[Directions for this task]
In the records below, find the line that contains "Premier League skróty (43, 2387)" and the line that contains "Главы (45, 2192)". Set down exactly those lines and every line between them, and nothing more.
---- The records
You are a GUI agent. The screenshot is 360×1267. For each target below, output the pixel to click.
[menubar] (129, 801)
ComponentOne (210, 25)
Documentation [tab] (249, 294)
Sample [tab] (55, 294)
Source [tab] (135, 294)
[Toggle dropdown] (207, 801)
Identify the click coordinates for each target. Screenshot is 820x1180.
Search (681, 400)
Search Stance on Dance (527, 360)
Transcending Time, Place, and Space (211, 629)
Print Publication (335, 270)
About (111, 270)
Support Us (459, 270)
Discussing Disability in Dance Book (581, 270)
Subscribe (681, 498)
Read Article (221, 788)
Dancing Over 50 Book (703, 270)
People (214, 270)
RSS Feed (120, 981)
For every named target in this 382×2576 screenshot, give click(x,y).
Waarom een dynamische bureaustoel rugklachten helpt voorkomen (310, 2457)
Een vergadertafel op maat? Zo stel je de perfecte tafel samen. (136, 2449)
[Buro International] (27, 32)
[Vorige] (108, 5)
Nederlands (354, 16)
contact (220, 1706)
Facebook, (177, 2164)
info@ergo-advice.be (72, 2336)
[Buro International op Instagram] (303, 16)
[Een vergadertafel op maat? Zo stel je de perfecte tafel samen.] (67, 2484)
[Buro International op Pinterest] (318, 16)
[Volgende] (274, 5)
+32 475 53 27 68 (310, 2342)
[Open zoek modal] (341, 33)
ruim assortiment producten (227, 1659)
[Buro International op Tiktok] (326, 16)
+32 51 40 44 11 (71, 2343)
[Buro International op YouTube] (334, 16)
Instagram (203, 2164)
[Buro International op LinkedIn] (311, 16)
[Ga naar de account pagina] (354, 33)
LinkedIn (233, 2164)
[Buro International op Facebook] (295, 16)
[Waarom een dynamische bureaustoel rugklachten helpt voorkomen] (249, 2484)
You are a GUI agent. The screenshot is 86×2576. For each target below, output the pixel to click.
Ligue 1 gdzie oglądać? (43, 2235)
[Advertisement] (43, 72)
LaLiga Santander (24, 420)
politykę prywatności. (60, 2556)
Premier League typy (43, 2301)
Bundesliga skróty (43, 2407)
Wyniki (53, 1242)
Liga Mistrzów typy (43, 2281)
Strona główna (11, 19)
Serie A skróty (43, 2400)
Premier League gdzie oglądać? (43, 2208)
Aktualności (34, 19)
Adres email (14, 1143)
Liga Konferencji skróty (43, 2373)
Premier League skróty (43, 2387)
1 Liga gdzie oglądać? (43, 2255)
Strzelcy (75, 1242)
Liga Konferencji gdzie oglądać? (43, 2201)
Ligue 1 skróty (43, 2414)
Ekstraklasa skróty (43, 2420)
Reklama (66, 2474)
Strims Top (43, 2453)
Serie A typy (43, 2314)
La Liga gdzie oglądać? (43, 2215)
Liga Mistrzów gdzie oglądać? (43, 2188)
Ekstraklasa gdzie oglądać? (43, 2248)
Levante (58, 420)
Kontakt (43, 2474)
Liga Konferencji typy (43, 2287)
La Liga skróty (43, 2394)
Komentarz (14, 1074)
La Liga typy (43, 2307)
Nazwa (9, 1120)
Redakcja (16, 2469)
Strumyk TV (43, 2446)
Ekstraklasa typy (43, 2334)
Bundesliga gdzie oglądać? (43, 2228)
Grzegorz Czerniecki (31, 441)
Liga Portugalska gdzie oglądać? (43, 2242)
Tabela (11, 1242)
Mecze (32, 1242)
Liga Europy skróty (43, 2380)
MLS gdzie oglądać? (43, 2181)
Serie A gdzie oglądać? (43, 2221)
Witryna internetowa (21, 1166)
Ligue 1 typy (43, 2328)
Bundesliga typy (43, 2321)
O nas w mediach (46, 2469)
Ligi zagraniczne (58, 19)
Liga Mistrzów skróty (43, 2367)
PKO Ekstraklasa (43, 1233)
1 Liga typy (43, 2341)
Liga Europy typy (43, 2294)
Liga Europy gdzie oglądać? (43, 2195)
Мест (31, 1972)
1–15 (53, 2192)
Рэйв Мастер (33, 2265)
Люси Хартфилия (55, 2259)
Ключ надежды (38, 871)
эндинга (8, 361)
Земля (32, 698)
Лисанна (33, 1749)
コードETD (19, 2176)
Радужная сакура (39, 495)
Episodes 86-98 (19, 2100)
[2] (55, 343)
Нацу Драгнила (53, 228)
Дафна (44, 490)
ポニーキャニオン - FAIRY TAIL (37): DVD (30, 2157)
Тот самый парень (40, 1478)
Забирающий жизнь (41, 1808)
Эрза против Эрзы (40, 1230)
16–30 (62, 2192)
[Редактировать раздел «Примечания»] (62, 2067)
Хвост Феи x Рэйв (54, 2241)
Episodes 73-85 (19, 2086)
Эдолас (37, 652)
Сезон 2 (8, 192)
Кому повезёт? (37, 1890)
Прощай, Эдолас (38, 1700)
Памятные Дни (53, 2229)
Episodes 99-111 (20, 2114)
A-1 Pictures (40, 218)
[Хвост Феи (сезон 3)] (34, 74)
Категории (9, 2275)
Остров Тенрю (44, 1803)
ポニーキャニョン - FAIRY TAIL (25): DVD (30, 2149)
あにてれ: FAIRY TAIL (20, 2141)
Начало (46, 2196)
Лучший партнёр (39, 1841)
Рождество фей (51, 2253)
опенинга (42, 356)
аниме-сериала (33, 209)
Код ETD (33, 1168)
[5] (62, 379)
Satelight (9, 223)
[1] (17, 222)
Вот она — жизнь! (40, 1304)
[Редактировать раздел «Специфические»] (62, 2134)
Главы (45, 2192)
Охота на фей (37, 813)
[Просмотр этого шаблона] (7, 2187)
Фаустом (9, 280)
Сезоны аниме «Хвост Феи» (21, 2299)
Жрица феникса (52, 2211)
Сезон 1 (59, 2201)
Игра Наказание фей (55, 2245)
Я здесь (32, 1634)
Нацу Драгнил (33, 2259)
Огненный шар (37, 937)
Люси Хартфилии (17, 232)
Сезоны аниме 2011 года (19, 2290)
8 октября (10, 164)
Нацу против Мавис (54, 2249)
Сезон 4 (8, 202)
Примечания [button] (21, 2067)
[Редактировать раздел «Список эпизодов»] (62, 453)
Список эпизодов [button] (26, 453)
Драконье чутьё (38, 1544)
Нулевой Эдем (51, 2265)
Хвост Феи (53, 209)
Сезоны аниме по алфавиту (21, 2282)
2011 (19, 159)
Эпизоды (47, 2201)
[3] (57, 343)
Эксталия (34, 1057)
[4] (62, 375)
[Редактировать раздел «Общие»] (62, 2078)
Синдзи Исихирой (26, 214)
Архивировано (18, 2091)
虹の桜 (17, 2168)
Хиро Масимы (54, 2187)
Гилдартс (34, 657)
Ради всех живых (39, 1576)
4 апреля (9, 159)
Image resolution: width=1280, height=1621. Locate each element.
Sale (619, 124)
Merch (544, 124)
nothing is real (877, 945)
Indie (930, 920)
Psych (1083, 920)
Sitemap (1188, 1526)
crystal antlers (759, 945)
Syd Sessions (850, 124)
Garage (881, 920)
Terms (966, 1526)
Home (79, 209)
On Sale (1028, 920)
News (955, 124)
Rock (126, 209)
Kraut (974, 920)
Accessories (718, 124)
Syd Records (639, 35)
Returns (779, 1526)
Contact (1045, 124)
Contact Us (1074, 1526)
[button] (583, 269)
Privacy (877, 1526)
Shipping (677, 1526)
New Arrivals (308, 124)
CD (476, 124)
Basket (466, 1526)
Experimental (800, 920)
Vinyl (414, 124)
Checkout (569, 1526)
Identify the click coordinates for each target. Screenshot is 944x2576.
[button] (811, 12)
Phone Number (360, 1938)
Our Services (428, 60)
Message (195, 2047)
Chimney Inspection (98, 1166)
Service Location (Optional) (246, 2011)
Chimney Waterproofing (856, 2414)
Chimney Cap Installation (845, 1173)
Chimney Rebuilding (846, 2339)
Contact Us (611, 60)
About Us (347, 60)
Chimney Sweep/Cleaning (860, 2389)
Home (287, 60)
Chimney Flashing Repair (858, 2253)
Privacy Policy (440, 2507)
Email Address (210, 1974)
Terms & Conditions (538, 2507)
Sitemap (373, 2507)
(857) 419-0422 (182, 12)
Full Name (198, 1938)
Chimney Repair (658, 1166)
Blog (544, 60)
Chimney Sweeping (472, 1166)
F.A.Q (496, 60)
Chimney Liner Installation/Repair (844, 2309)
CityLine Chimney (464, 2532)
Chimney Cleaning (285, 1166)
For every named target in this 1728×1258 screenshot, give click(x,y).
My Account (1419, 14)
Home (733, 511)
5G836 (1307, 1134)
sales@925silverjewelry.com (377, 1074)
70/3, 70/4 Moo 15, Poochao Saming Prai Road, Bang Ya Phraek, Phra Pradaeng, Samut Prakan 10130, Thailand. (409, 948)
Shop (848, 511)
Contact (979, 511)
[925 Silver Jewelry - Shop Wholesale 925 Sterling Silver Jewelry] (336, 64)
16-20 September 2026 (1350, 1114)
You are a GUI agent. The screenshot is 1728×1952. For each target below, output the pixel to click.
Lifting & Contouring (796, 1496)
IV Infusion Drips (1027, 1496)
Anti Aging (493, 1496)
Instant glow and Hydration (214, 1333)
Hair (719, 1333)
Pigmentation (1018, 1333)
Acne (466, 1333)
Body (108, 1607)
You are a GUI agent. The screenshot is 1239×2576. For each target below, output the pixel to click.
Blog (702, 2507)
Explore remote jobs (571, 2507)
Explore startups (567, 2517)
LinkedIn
--------
[Completed exercise]
Premier League skróty (43, 2387)
1 Liga gdzie oglądać? (43, 2255)
Strzelcy (75, 1242)
Liga Konferencji gdzie oglądać? (43, 2201)
Ligue 1 skróty (43, 2414)
Ekstraklasa skróty (43, 2420)
Reklama (66, 2474)
Strims Top (43, 2453)
Serie A typy (43, 2314)
La Liga gdzie oglądać? (43, 2215)
Liga Mistrzów gdzie oglądać? (43, 2188)
Ekstraklasa gdzie oglądać? (43, 2248)
Levante (58, 420)
Kontakt (43, 2474)
Liga Konferencji typy (43, 2287)
La Liga skróty (43, 2394)
Komentarz (14, 1074)
La Liga typy (43, 2307)
Nazwa (9, 1120)
Redakcja (16, 2469)
Strumyk TV (43, 2446)
Ekstraklasa typy (43, 2334)
Bundesliga gdzie oglądać? (43, 2228)
Grzegorz Czerniecki (31, 441)
Liga Portugalska gdzie oglądać? (43, 2242)
Tabela (11, 1242)
Mecze (32, 1242)
Liga Europy skróty (43, 2380)
MLS gdzie oglądać? (43, 2181)
Serie A gdzie oglądać? (43, 2221)
Witryna internetowa (21, 1166)
Ligue 1 typy (43, 2328)
Bundesliga typy (43, 2321)
O nas w mediach (46, 2469)
Ligi zagraniczne (58, 19)
Liga Mistrzów skróty (43, 2367)
PKO Ekstraklasa (43, 1233)
1 Liga typy (43, 2341)
Liga Europy typy (43, 2294)
Liga Europy gdzie oglądać? (43, 2195)
Мест (31, 1972)
1–15 (53, 2192)
Рэйв Мастер (33, 2265)
Люси Хартфилия (55, 2259)
Ключ надежды (38, 871)
эндинга (8, 361)
Земля (32, 698)
Лисанна (33, 1749)
コードETD (19, 2176)
Радужная сакура (39, 495)
Episodes 86-98 (19, 2100)
[2] (55, 343)
Нацу Драгнила (53, 228)
Дафна (44, 490)
ポニーキャニオン - FAIRY TAIL (37): DVD (30, 2157)
Тот самый парень (40, 1478)
Забирающий жизнь (41, 1808)
Эрза против Эрзы (40, 1230)
16–30 (62, 2192)
[Редактировать раздел «Примечания»] (62, 2067)
Хвост Феи x Рэйв (54, 2241)
Episodes 73-85 (19, 2086)
Эдолас (37, 652)
Сезон 2 (8, 192)
Кому повезёт? (37, 1890)
Прощай, Эдолас (38, 1700)
Памятные Дни (53, 2229)
Episodes 99-111 (20, 2114)
A-1 Pictures (40, 218)
[Хвост Феи (сезон 3)] (34, 74)
Категории (9, 2275)
Остров Тенрю (44, 1803)
ポニーキャニョン - FAIRY TAIL (25): DVD (30, 2149)
あにてれ: FAIRY TAIL (20, 2141)
Начало (46, 2196)
Лучший партнёр (39, 1841)
Рождество фей (51, 2253)
опенинга (42, 356)
аниме-сериала (33, 209)
Код ETD (33, 1168)
[5] (62, 379)
Satelight (9, 223)
[1] (17, 222)
Вот она — жизнь! (40, 1304)
[Редактировать раздел «Специфические»] (62, 2134)
Главы (45, 2192)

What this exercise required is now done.